Turbulent Indigo

by Alanna Nash
Stereo Review
January 1995

Performance: Coasting
Recording: Very good

Joni Mitchell's first album in several years begins with a song about a troubled woman with a suicidal itch (Sunny Sunday). From there it meanders through life in the age of AIDS (Sex Kills), spouse abuse (Not to Blame, apparently a jab at Jackson Browne), sadism in the Catholic church (Magdalene Laundries), and Job (The Sire of Sorrow, which contains the lyric, "I've lost all taste for life"). And if all that isn't enough of a downer, the album is also a depressing reminder that Mitchell, one of the finest singer-songwriters of her generation, has apparently run the best of her creative course.
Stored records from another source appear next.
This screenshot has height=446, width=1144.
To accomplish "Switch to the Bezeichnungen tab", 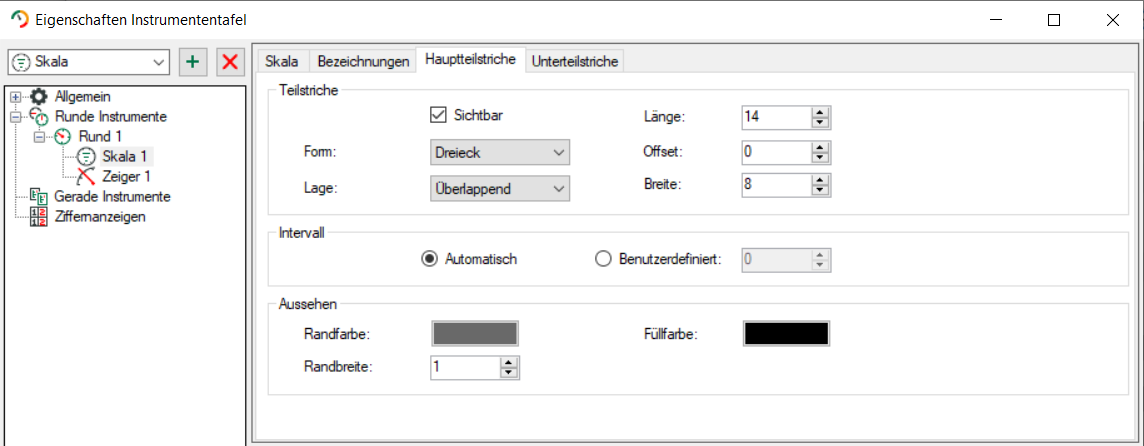I will coord(363,61).
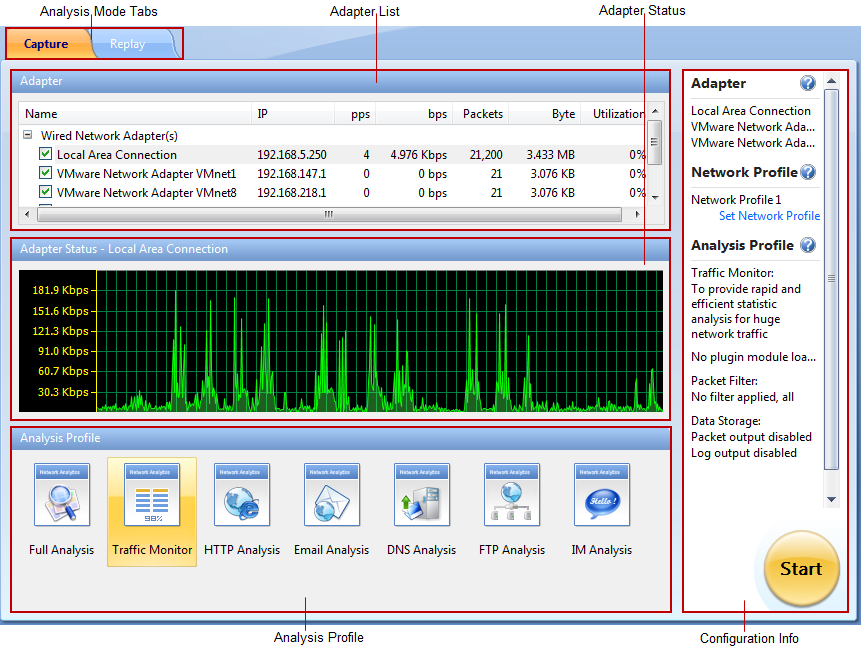The width and height of the screenshot is (861, 651).
Task: Toggle VMware Network Adapter VMnet8 checkbox
Action: 45,192
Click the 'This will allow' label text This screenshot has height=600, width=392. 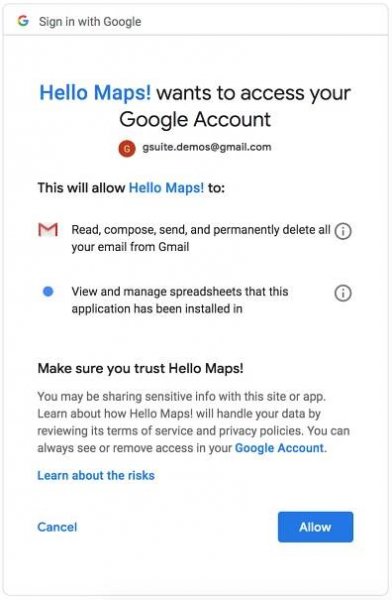point(81,188)
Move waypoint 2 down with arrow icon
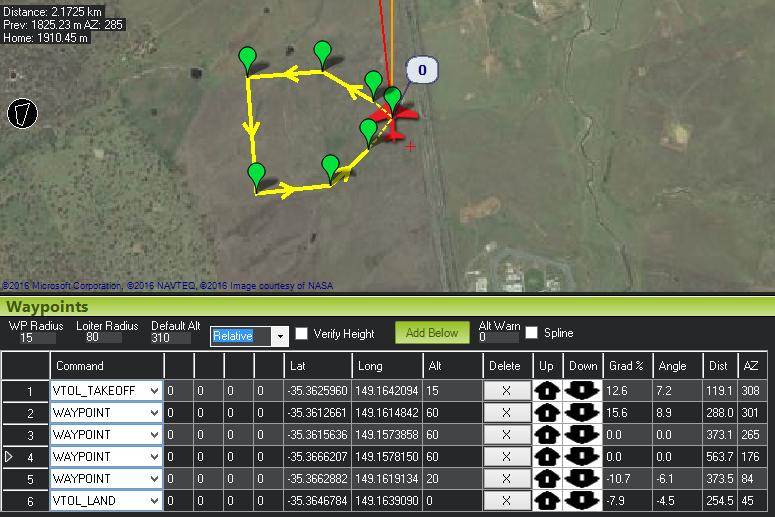The height and width of the screenshot is (517, 775). pos(582,413)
"Turbulent Indigo" harks back somewhat to the jazzbo sound of Mitchell's "Hejira." one of her more accessible albums. But the melody, joyousness, and romantic persona of that earlier record are nowhere to be found here. In fact, of the sixteen selections on "Turbulent Indigo," only one is a fully fleshed-out song--the rest amount td mere sketches. Somber, disillusioned, and fatalistic in middle age, the Joni Mitchell of today sounds like the embittered mother of the dreamy Mitchell of yesteryear. But now, unlike in the old days, when she sings of stark emotion, risk, and loss, we understand her meaning only too well--in our heads instead of our hearts.